When crazy old dad is arrested for trespassing in the ruins of the city that housed that nuclear facility, Ford flies to Japan to try to coax him back stateside. Instead, father and son find themselves back at the nuclear facility only to discover that dad was actually right about the whole coverup thing, a truth hammered home when an enormous winged kaiju makes its presence known.

Ford signs on to join the battle against the creature thanks to the intervention of haunted scientist Dr. Serizawa (Ken Watanabe). ("Serizawa" is the name of the scientist who conquered the creature in the original 1954 film.) It is revealed the creature is one of three known kaiju, and all are on a collision course to the United States, where their union could have apocalyptic consequences for all the world.
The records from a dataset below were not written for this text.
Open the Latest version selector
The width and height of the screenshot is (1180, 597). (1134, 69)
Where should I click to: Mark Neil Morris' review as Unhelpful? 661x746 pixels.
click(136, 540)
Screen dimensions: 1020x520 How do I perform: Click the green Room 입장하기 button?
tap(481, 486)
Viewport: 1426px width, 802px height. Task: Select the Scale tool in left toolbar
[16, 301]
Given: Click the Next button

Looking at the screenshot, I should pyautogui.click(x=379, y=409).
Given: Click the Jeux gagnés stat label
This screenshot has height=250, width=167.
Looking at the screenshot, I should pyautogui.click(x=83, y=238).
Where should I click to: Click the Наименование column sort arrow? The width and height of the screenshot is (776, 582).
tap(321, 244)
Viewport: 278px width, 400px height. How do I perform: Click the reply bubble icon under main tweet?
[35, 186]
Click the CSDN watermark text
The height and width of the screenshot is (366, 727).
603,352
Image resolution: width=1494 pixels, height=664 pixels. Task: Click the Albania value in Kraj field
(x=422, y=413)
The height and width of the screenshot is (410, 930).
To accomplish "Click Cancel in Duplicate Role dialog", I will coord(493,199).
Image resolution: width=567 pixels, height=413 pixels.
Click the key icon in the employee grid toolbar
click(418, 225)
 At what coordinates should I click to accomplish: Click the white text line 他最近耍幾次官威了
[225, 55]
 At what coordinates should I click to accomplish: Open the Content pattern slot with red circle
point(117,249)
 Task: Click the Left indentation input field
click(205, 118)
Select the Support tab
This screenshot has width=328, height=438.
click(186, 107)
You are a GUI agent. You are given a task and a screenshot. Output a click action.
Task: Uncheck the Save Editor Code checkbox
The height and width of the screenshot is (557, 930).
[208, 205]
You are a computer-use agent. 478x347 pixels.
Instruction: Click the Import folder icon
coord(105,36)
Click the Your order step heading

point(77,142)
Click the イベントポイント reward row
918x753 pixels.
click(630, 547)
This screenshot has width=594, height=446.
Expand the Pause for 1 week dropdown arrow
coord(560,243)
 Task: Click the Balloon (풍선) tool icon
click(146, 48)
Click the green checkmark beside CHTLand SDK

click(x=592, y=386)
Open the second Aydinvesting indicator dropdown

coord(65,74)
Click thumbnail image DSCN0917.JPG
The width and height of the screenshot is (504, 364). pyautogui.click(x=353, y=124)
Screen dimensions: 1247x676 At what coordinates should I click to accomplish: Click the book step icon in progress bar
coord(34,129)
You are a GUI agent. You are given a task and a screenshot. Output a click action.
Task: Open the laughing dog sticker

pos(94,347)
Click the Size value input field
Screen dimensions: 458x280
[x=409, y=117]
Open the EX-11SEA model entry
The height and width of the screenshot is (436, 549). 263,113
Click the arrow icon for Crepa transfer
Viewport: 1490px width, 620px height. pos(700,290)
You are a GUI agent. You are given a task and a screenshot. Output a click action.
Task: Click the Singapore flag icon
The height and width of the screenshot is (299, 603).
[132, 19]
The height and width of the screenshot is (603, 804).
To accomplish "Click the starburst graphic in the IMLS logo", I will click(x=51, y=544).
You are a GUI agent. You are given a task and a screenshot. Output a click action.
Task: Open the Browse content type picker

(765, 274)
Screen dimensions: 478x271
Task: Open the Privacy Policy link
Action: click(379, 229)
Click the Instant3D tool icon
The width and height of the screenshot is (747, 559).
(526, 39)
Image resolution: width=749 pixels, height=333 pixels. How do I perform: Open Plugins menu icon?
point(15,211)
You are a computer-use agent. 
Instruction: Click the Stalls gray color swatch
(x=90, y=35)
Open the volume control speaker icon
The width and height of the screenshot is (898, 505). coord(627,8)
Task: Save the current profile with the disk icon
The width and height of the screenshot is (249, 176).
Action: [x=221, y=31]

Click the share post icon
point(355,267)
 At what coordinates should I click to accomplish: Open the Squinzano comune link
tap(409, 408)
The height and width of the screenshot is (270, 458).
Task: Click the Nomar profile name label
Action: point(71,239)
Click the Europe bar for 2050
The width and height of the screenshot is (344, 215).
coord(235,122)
The American military -- represented by David Strathairn's cool-headed Admiral Stenz -- develops a strategy of bringing the monsters together so they can be nuked. Serizawa's more holistic approach is to let the creatures slug it out and let the chips fall where they may, a tactic that seems a tad reckless, but will certainly pay off in spectacle for Edwards' cameras, which almost invariably favour subjective human points of view to the monster mayhem.

As a director, Edwards' approach is to ground Godzilla in physical reality while removing it from any metaphoric significance. (It is revealed the monsters are ancient creatures that feed on radioactive energy and that early atomic bomb tests were actually top-secret attempts to destroy the creatures.)

That leaves audiences with little else besides the big monster spectacle. On that score, Godzilla delivers the goods. The creature itself is a triumph of computer-generated awesomeness with touches of the old-school rubber reptile.

But the absence of any thematic significance is missed. Any memory of the movie will likely disappear by the time Godzilla's trademark roar stops ringing in your ears.